Their 15th album, which will be released on March 18, Girl at the End of the World, feels like a new roll of the dice, according to the band's 52-year-old bassist Jim Glennie.
“Things have started to reignite and it just feels like a really good time for us,” he says.
Glennie says that the "unashamed positivity" of the new single, Nothing But Love, reflects how the band feel these days.
“Usually with our songs, there is some kind of tension fighting the positivity – we don’t write many joyous love songs,” he says. “This song is about being swept away by the emotions of falling in love.
“We’ve only played it live once so far but I can already tell it’s going to be a big song for us. We’ve put a lot of work into getting it right.”
Glennie will be hoping that Nothing But Love stirs up the kind of emotional effect that their hit anthem Sit Down used to – it inspired hordes of sentimental revellers in British nightclubs to sit down together on the dance floor, when it became a hit in the early 1990s. Glennie recalls bouncers at their gigs trying to persuade people to get back on their feet.
“You unruly lot you!” he jokes. “I don’t know, sitting on the floor – terrible!”
Glennie admits that the tune doesn’t pack quite the same punch when they perform it now.
“It all gets a bit mental, because some people try to sit down and others don’t,” he says. “But emotionally, the song still really connects with people.”
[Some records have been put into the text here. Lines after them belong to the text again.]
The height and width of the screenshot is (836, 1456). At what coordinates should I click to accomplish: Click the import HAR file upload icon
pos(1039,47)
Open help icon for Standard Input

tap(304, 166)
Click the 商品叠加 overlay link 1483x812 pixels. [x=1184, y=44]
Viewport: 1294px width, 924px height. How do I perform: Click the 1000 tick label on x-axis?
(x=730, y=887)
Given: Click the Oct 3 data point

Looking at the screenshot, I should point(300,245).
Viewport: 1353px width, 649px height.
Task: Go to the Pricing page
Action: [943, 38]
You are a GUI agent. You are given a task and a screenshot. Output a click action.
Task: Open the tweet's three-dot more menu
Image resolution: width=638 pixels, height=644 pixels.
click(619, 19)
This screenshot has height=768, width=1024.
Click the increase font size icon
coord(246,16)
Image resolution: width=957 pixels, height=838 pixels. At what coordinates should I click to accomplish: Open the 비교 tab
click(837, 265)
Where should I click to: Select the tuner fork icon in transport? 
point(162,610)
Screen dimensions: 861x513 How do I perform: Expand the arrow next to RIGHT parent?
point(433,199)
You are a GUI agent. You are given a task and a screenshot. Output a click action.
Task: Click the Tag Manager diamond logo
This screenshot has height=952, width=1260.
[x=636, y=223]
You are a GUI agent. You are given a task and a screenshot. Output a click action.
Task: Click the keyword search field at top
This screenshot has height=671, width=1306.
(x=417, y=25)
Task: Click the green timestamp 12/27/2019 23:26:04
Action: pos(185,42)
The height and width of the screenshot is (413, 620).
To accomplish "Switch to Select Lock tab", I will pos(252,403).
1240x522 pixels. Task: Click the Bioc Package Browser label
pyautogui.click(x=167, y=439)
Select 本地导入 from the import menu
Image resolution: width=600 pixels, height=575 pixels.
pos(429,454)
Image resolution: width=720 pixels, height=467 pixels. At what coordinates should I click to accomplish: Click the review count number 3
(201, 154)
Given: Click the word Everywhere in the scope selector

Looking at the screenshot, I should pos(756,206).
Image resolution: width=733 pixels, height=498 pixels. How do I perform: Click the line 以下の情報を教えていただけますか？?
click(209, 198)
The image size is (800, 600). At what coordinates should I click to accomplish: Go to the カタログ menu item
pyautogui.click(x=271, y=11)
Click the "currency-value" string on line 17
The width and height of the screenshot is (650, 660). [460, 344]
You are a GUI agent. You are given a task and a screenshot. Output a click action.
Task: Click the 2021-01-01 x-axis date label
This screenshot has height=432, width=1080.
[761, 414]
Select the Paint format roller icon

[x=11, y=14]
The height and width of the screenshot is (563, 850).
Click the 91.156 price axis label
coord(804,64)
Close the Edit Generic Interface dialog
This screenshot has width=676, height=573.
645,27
Sit Down was written by the band's singer, Tim Booth, as a thank you to author Doris Lessing and singer Patti Smith, who inspired him. Glennie describes the tune as a "strange beast".
"But it's not a song that we have to tout round everywhere, because it was only really in the UK that Sit Down was a hit," he says. "In the States, Laid is our massive tune, and in Portugal it's Sometimes."
James formed in 1982 but it wasn’t until 1990, with the rise of the “Madchester” movement and its wave of Manchester-based indie bands, that they built a following. In the 1980s, the band members had to resort to other forms of work to scrape by.
“I was labouring and delivering copies of the Yellow Pages to get the pennies to keep playing,” says Glennie. “We were human guinea pigs for medical experiments at Manchester Infirmary, obviously hoping there weren’t going to be any bizarre side effects.
“I wouldn’t do it now, but when you’re in your late teens, you feel like you’re indestructible.”
Glennie has never been to the UAE, but as a diehard Manchester City Football Club fan, he’s “very grateful” to the UAE investors who have helped to catapult his club to the top of the premier league in recent years.
“I’ve been a paying Man City supporter virtually all my life, watching Manchester United win everything and City always losing, and having my nose rubbed in it by friends who are United fans,” he says. “So these recent positive years of being a City fan have been a dream come true.”